Always love antishock

[–] NoForwardslashS@sopuli.xyz 8 points 21 hours ago (1 children)

When can I be encased in a glass box and finally get some peace?

[–] Bytemeister@lemmy.world 2 points 17 hours ago

Make sure to die in a peat bog, and then give it a few thousand years.

[–] Placebonickname@lemmy.world 8 points 1 day ago

This early 21st century edition includes Anti-Skip Protection, some archaeological research indicates that it functioned the same way ESP or Electronic Skip Protection, however no conclusive records have ever been recovered…

[–] Pnut@lemm.ee 7 points 12 hours ago

It's not even the oldest one. I had to wait like three Christmases until I could play mp3s on a disk without converting them first.

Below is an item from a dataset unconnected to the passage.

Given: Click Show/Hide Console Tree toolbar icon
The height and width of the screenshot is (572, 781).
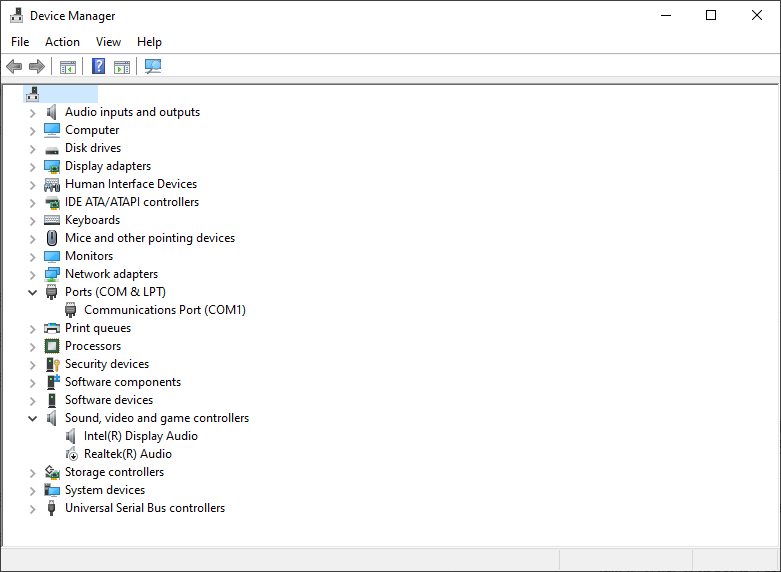Looking at the screenshot, I should (68, 67).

[–] HK65@sopuli.xyz 7 points 1 day ago

c. 2002

That is a low blow, museum

[–] rumba@lemmy.zip 6 points 18 hours ago (2 children)

Damn kid you had the high tech newfangled round clear gel looking shit.

I had the original 6AA battery disc man where you can either listen to music for a couple of drives without skipping, or a week if you didn't turn the anti skip buffer on.

[–] crusty@lemmy.dbzer0.com 3 points 17 hours ago (1 children)

The anti-skip sucked battery?

[–] rumba@lemmy.zip 5 points 16 hours ago (1 children)

Horribly, it read the disk into a memory buffer, then played from the buffer. Ram was expensive, tiny, and power hungry back then. It was pretty shock-sensitive too. Every time it detected a fail, it would have to seek/re-read the section. If you had some decent bass, the song itself could set it off :)

[–] GamingChairModel@lemmy.world 3 points 16 hours ago (1 children)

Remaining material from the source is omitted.